Collected data

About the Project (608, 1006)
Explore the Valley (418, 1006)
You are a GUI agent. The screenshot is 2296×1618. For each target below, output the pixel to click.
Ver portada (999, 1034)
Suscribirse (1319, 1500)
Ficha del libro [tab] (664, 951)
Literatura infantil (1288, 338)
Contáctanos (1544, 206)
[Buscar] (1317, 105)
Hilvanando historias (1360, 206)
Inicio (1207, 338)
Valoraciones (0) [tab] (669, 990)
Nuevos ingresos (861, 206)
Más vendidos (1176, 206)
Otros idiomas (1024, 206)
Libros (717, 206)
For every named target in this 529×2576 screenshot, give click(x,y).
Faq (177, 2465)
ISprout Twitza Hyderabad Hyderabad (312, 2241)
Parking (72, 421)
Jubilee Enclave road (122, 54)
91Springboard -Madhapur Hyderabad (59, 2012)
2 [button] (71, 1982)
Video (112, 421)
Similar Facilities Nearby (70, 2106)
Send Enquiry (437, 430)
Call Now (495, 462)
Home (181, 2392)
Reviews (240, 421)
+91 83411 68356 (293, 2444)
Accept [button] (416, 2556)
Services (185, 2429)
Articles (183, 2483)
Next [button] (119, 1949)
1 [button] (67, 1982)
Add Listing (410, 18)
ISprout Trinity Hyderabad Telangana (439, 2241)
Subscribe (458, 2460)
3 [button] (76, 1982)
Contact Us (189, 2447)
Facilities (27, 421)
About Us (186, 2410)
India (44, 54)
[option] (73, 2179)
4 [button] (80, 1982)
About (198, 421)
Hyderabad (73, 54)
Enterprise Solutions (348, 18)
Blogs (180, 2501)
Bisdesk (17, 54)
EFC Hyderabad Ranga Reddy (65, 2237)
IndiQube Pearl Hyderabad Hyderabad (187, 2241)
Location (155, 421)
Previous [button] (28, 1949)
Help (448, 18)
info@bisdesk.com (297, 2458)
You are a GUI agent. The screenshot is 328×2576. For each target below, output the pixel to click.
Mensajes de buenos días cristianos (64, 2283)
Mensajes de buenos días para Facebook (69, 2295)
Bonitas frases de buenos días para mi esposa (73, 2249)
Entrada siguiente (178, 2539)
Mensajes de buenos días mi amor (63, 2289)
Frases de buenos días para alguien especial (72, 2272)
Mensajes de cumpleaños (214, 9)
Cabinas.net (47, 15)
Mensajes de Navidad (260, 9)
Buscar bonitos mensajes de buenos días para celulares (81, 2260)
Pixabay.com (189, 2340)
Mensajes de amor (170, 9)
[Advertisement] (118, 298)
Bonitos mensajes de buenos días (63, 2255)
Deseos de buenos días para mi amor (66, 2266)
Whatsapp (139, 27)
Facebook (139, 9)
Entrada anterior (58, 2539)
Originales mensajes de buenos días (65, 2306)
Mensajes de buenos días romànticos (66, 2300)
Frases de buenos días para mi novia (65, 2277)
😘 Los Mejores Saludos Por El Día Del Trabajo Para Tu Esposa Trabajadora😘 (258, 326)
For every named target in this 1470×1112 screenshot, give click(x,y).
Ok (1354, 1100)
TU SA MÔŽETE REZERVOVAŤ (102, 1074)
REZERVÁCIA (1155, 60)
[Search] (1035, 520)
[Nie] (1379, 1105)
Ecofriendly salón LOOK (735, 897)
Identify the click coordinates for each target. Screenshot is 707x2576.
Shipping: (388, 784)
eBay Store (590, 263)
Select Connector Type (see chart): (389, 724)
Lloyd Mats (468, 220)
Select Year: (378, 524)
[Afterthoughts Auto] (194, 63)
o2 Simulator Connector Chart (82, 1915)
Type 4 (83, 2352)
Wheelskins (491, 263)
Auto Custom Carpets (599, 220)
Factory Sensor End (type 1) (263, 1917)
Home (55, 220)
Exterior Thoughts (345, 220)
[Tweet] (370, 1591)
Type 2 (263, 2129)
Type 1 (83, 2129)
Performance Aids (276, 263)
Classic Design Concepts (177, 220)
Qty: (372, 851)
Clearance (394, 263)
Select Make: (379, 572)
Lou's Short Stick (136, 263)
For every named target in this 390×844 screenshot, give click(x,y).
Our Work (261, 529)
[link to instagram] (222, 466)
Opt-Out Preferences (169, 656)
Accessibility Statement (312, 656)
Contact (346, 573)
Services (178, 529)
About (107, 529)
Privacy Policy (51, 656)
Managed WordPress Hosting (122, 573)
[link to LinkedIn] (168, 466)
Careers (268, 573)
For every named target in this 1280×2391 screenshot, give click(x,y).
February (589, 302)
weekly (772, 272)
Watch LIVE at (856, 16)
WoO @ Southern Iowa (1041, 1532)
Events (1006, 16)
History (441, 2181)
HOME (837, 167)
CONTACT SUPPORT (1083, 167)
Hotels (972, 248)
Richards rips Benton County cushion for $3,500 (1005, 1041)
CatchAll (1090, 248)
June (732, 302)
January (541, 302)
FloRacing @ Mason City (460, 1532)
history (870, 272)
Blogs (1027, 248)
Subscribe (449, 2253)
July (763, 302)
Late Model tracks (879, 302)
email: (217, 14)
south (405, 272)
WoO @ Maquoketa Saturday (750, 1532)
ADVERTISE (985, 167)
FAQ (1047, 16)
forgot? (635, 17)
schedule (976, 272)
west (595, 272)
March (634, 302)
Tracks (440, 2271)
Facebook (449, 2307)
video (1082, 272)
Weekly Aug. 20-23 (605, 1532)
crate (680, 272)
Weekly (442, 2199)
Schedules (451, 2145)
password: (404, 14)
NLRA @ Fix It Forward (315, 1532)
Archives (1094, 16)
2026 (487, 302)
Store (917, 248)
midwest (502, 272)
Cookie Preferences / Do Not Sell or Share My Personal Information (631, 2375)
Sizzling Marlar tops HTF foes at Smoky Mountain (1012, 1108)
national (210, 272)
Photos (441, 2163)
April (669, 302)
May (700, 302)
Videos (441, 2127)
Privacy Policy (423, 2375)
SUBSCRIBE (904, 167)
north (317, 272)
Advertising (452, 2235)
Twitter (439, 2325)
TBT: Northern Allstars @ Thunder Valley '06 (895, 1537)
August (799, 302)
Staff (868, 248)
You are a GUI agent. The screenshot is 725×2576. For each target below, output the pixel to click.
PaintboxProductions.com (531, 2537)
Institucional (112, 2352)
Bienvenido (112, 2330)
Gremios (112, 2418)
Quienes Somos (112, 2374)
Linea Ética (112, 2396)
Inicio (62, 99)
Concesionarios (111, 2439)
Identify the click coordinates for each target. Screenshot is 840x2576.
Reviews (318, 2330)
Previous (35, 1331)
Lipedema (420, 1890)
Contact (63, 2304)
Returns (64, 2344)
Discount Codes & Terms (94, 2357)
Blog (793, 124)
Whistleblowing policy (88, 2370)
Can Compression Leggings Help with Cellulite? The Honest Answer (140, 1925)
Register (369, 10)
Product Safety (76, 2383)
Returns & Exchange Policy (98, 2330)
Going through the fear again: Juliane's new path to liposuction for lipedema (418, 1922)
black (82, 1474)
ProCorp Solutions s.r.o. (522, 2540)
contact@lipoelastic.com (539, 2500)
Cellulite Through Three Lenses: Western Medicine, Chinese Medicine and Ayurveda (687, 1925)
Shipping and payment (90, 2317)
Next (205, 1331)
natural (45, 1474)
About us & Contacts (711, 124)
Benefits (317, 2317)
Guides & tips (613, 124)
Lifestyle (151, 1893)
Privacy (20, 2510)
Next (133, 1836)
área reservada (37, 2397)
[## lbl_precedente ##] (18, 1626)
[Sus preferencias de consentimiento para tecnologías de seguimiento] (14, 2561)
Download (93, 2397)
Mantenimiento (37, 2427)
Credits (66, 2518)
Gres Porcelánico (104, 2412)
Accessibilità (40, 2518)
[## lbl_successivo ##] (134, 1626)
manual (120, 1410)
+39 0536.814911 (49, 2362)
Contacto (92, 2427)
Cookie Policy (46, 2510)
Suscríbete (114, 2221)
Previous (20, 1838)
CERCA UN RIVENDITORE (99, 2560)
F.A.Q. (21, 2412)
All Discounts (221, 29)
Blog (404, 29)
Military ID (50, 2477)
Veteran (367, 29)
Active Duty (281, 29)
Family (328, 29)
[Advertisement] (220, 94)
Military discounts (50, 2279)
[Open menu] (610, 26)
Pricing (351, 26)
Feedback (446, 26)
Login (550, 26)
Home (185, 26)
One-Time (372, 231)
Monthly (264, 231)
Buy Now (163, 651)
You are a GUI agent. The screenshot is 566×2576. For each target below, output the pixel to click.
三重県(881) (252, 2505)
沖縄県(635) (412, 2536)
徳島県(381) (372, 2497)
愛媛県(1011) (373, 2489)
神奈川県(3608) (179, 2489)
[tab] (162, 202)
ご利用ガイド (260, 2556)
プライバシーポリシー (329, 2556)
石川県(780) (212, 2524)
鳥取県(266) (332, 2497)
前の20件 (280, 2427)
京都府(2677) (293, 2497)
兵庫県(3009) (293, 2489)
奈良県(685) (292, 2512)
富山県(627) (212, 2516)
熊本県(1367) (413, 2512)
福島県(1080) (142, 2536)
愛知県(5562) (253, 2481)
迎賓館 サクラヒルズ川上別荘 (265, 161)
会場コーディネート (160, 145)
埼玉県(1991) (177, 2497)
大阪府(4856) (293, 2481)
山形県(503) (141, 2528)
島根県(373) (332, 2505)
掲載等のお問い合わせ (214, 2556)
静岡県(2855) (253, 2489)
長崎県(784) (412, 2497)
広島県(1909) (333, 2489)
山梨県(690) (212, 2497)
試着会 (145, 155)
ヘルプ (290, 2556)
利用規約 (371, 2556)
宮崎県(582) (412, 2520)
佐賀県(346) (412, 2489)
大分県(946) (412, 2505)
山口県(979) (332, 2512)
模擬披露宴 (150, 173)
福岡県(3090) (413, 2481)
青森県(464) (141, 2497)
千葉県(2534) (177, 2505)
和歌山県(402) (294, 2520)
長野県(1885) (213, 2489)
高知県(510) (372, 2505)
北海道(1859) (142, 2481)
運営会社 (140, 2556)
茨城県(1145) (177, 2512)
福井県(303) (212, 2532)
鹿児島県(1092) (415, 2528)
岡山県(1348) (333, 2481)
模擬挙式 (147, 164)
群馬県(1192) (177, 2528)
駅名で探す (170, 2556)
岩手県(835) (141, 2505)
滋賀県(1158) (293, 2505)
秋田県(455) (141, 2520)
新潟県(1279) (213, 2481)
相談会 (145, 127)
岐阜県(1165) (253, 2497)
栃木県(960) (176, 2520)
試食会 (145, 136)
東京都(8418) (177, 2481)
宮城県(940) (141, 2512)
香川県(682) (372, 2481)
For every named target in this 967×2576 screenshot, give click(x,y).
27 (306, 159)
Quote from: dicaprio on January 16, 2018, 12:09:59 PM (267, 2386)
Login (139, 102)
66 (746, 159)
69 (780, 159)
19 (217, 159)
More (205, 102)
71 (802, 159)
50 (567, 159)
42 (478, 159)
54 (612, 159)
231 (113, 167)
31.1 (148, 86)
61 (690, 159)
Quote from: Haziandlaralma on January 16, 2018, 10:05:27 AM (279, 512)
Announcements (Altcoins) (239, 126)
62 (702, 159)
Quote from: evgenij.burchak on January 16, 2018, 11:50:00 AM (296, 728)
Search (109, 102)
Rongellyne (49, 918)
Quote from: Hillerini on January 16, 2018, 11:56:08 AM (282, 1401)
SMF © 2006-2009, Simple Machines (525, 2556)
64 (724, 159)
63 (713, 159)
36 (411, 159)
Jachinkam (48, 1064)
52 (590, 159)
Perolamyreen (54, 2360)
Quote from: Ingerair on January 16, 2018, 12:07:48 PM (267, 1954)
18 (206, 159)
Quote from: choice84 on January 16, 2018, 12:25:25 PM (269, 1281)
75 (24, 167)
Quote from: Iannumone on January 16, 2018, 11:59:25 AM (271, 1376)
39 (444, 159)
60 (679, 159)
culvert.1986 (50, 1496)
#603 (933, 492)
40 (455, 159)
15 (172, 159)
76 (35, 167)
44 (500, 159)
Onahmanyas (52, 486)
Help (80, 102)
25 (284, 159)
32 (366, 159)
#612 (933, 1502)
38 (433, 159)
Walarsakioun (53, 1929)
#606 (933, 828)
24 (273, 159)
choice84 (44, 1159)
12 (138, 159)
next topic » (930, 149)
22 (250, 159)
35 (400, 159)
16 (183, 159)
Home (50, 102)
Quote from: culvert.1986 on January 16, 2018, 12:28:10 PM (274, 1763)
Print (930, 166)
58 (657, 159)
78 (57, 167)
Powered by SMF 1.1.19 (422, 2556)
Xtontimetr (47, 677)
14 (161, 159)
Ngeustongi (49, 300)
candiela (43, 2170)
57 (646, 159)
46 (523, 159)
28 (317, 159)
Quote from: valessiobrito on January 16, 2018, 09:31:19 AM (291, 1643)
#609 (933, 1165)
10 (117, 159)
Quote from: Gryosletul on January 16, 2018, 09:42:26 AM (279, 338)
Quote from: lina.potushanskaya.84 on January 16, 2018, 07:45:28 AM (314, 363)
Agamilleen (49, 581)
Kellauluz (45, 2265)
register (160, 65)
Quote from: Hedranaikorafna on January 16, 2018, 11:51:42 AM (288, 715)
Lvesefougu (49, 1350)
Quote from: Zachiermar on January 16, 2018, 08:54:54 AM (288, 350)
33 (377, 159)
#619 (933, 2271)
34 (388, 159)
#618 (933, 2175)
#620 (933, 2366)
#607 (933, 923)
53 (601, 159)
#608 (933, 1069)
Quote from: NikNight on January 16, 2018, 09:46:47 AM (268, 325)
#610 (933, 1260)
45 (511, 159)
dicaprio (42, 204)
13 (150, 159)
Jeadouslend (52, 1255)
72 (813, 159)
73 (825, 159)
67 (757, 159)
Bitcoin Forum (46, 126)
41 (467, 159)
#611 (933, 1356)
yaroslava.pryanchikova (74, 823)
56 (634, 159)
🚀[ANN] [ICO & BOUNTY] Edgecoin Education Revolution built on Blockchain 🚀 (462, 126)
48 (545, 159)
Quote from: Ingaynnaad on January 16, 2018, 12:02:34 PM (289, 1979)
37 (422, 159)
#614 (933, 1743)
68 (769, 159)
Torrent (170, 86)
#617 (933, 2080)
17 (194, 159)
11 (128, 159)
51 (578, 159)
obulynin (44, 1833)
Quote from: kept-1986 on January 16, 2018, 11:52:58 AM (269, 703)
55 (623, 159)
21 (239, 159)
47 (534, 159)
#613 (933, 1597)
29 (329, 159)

Assignment
Lines from the start of the records through the one containing "Valoraciones (0) [tab] (669, 990)" are what should be retyped, exactly and in full, both ends included.

Output for this task
About the Project (608, 1006)
Explore the Valley (418, 1006)
You are a GUI agent. The screenshot is 2296×1618. For each target below, output the pixel to click.
Ver portada (999, 1034)
Suscribirse (1319, 1500)
Ficha del libro [tab] (664, 951)
Literatura infantil (1288, 338)
Contáctanos (1544, 206)
[Buscar] (1317, 105)
Hilvanando historias (1360, 206)
Inicio (1207, 338)
Valoraciones (0) [tab] (669, 990)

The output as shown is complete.